Some notes (past deeds and future plans)

  Fixed MAJOR bugs associated with timer and with Intel's bedamned
  divide-by-powers-of-two optimization, which gave a completely false
  picture of the relative strength of its processor.  AMD too.  Many
  thanks to Sebastien Cabaniols of the COMPAQ European HPTC Solution
  Center for pointing out this problem.

  Added transcendental test which is a variant of the savage benchmark.

  Next, we should consider abstracting the timer even more and then
  adding more tests.

OK, it is time (08/02/01) to proceed with some of the stuff below.
However, plans have changed a bit.  

For one thing I'm going to add some stream-like tests, as I don't see
how testing/benchmarking vector multiply/add instructions can be
considered a proprietary idea even in the most polite sense of the term.
I was doing it literally a decade ago myself anyway.

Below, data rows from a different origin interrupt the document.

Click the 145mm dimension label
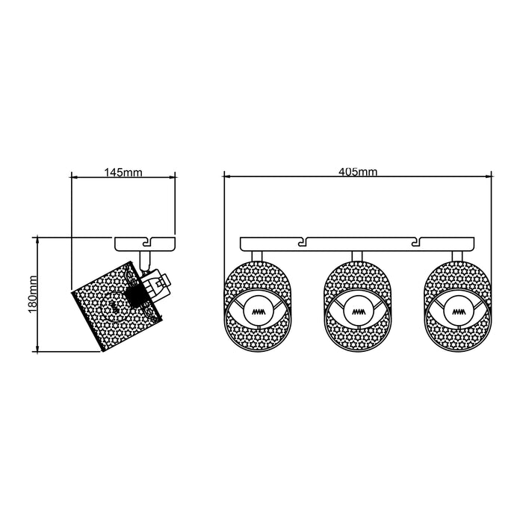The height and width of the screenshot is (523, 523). [x=123, y=173]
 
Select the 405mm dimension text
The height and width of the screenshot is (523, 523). [x=358, y=172]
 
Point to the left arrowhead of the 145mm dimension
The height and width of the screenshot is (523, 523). [x=73, y=178]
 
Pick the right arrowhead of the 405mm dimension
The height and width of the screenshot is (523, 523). [x=490, y=178]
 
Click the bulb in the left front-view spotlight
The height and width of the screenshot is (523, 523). [x=259, y=309]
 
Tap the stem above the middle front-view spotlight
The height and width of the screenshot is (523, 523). [x=356, y=256]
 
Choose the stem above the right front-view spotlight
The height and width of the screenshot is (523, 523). [x=456, y=256]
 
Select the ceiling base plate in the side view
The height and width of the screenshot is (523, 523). [x=145, y=244]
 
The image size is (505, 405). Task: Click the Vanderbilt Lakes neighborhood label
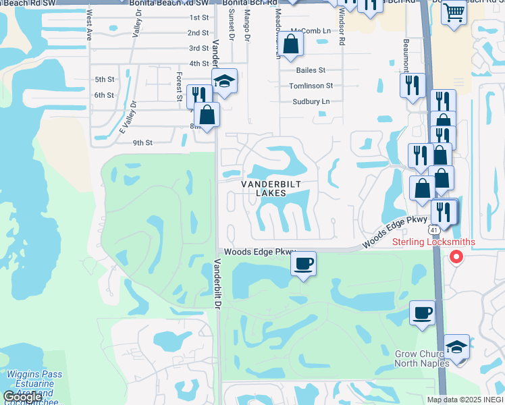tap(271, 188)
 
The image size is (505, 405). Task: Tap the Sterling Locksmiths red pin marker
tap(456, 257)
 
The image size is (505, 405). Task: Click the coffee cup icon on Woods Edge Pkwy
tap(304, 263)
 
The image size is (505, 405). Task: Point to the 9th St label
tap(142, 142)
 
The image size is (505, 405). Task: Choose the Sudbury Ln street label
tap(311, 102)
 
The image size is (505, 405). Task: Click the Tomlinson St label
tap(311, 86)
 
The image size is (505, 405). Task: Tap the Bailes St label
tap(311, 70)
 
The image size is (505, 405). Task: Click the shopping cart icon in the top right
tap(454, 11)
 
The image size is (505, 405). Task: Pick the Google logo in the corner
tap(22, 397)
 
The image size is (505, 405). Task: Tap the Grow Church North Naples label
tap(422, 358)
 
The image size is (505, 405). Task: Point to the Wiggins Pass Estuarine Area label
tap(34, 383)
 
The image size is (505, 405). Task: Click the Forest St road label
tap(180, 87)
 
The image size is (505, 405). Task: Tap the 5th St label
tap(105, 79)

Second, I'm going to completely swallow "memtest" into cpu-rate.  In
particular, I'm going to modularize and break down the parts of memtest
and provide a facility for inserting any of a collection of specific
combinations of float instructions.

I'm especially interested in two numbers:

   a) Floating point speeds in the regime where cache is useless --
where the random memory access algorithm pulls the next number to be
worked on from all over the malloc'd memory space.

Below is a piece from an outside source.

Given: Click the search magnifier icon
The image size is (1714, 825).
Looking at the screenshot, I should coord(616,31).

   b) Floating point speeds in the regime where more arithmetic is
gradually added inside the core memory access loop.  I'm particularly
interested in being able to identify the "knee" in the curve that should
occur when floating point operations unbind the memory bus, for single
and dual operations.  There should be a fairly well-defined "number of
floats per memory access" that unbinds the memory bus on both singles
and duals and restores one to something much closer to theoretical peak
float rates.

These additions may require some moderate rewriting of the entire
program (again).  For one thing, we are going to get to the point where
it is pretty difficult to control/select benchmarks using command line
flags.  We can try it, but I'm going to guess that I'll end up with too
many control flags to remember or easily document.  It may be time to
use an input file to control what is done and start it with e.g.

  cpu-rate -f benchfile

to configure and execute a specific benchmark. Alternatively we can try
to use flags but simultaneously "document" them (and control execution)
with a perl-gtk GUI.

This latter solution is moderately attractive for two reasons.  One is
that it autodocuments everything.  Second, it is necessary to run a
number of "independent" runs FROM THE SHELL to get good statistics.
Shelling the binary benchmark from a script and doing statistics at the
shell level is a good way of managing this.

(Old stuff below)

  In particular, we should add fractionated/broken down test for e.g.

   multiply
   add
   subtract
   divide

  as separate entities, and tests for

   sin()
   cos()
   tan()
   asin()
   acos()
   atan()
   pow()
   sqrt()
   exp()
   ln()

  also as separate entities.

  It would be good to merge in the old memtest program so that we could
  mix'n'match "raw" float speed tests and "raw" memory I/O speed tests.